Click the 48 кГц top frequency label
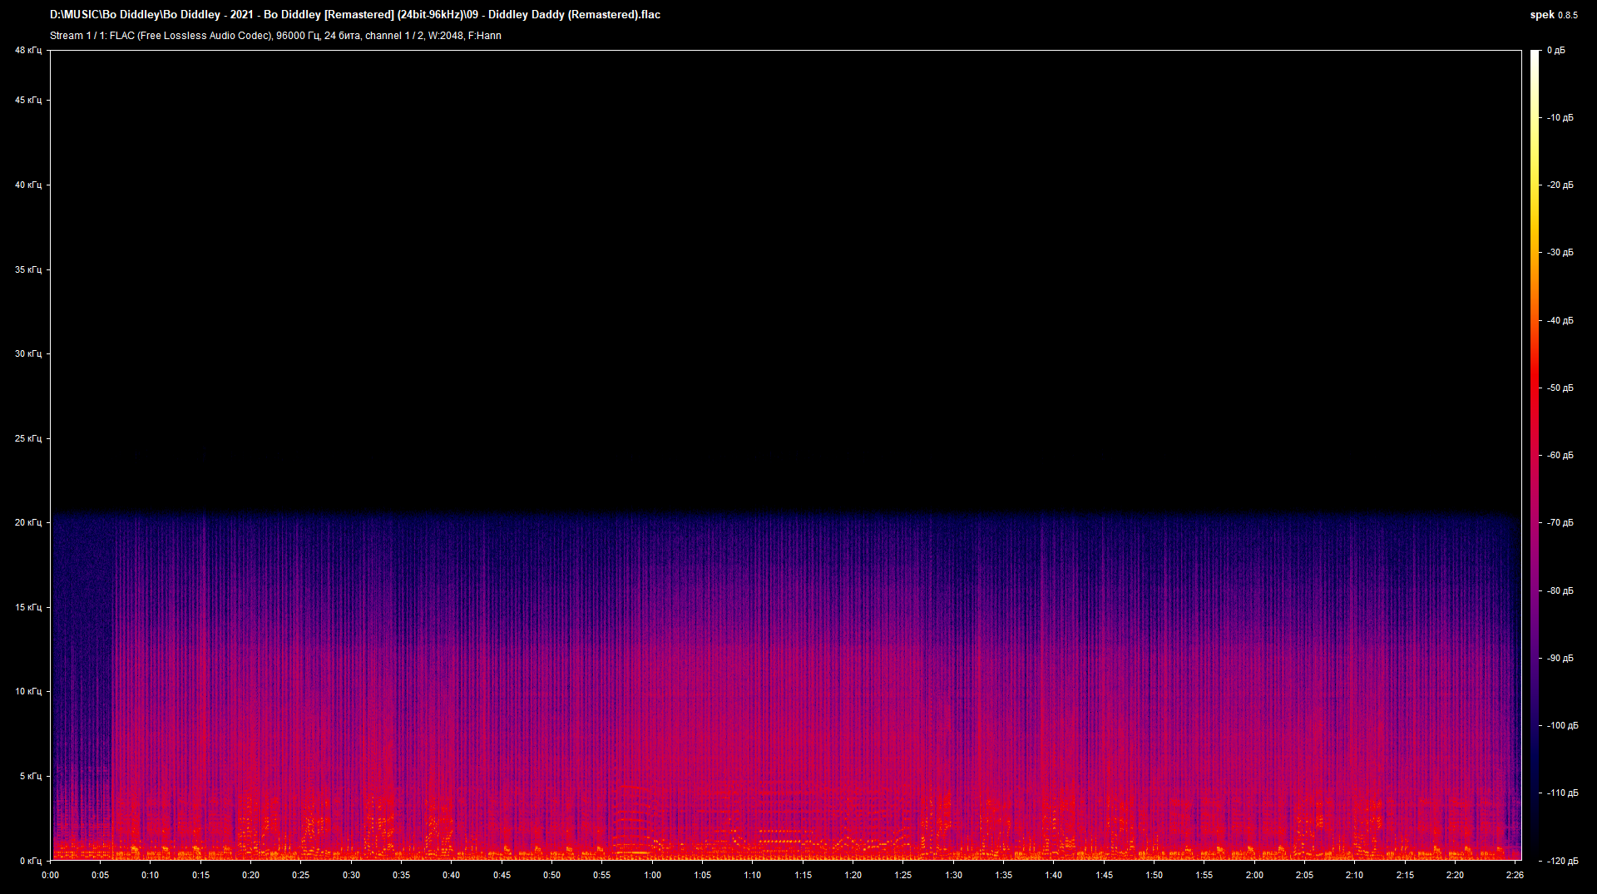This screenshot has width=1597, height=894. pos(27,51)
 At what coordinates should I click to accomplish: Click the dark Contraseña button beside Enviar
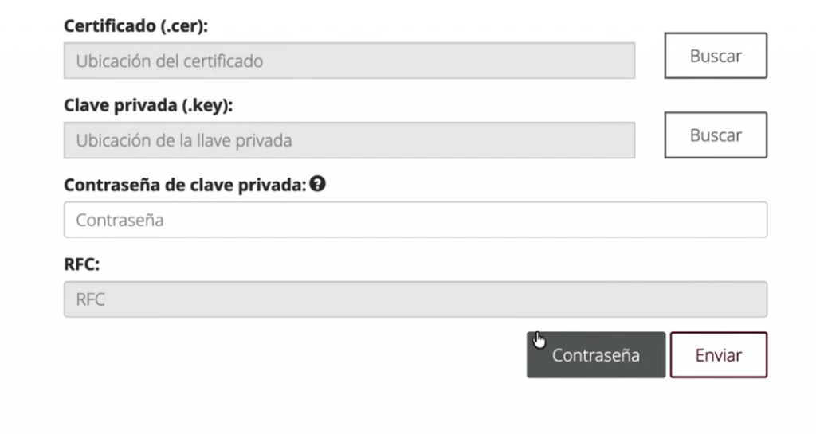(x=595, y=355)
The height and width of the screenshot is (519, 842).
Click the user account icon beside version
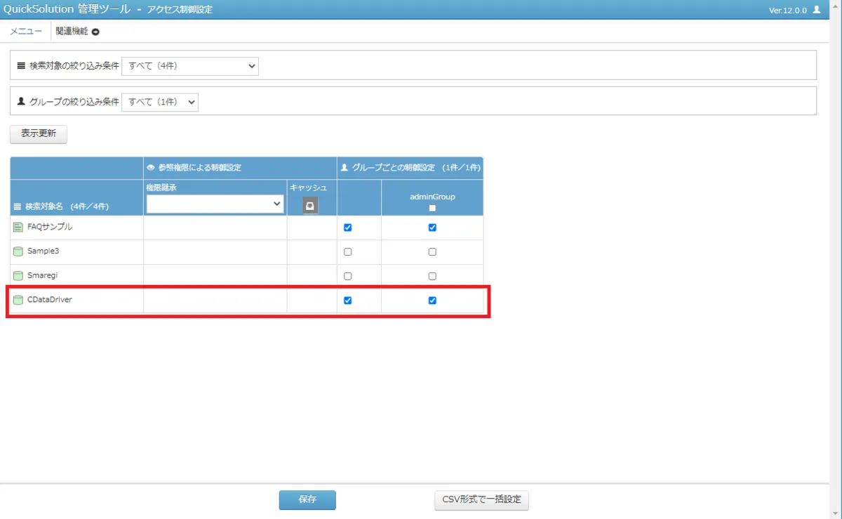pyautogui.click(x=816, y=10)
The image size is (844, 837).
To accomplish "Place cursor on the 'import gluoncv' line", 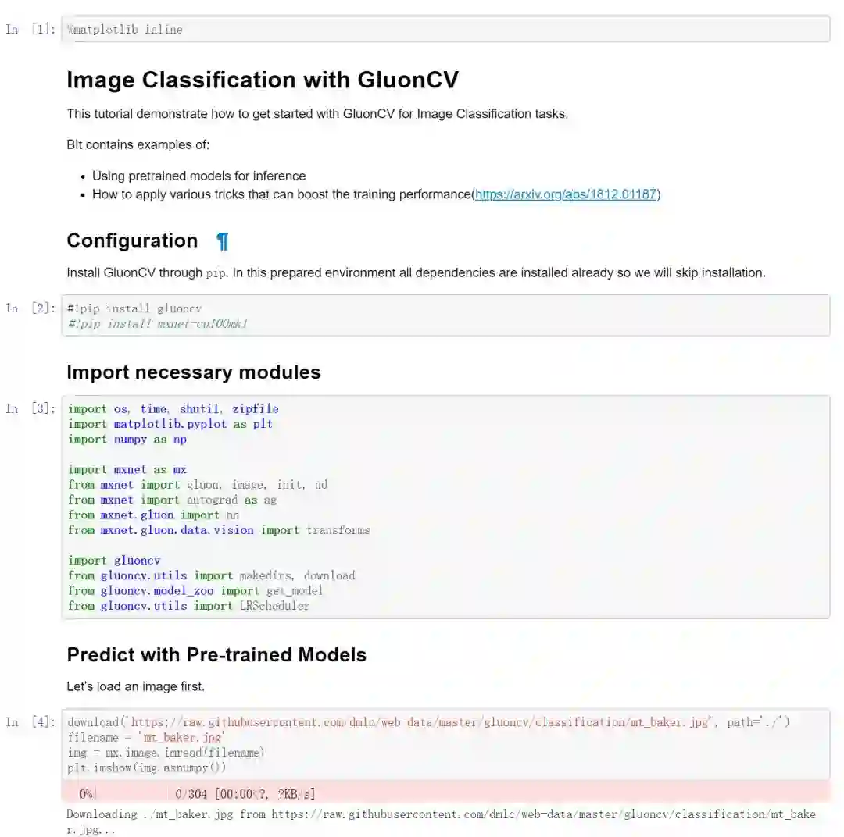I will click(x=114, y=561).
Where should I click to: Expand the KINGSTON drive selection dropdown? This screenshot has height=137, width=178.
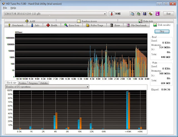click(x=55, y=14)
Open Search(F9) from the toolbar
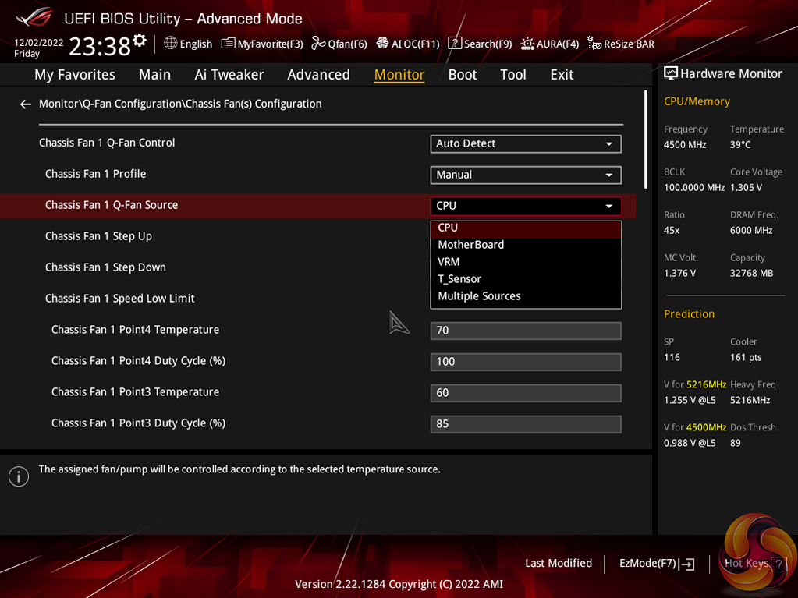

***

** YOUR ASSIGNMENT **
When you transcribe the entries above, begin at their first line, end with the line containing "The height and", and copy each line exactly without any picture.

** OUTPUT **
Click the 48 кГц top frequency label
This screenshot has width=1597, height=894. pos(27,51)
 At what coordinates should I click to accomplish: Click the dark Contraseña button beside Enviar
(x=595, y=355)
The height and width of the screenshot is (519, 842).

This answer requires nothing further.